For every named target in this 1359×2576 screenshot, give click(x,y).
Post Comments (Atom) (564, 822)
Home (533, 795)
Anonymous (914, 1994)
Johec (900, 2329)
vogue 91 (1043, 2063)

:: TASK STATEMENT ::
The material above must be returned word for word, complete.

:: EXPECTED OUTPUT ::
For every named target in this 1359×2576 screenshot, give click(x,y).
Post Comments (Atom) (564, 822)
Home (533, 795)
Anonymous (914, 1994)
Johec (900, 2329)
vogue 91 (1043, 2063)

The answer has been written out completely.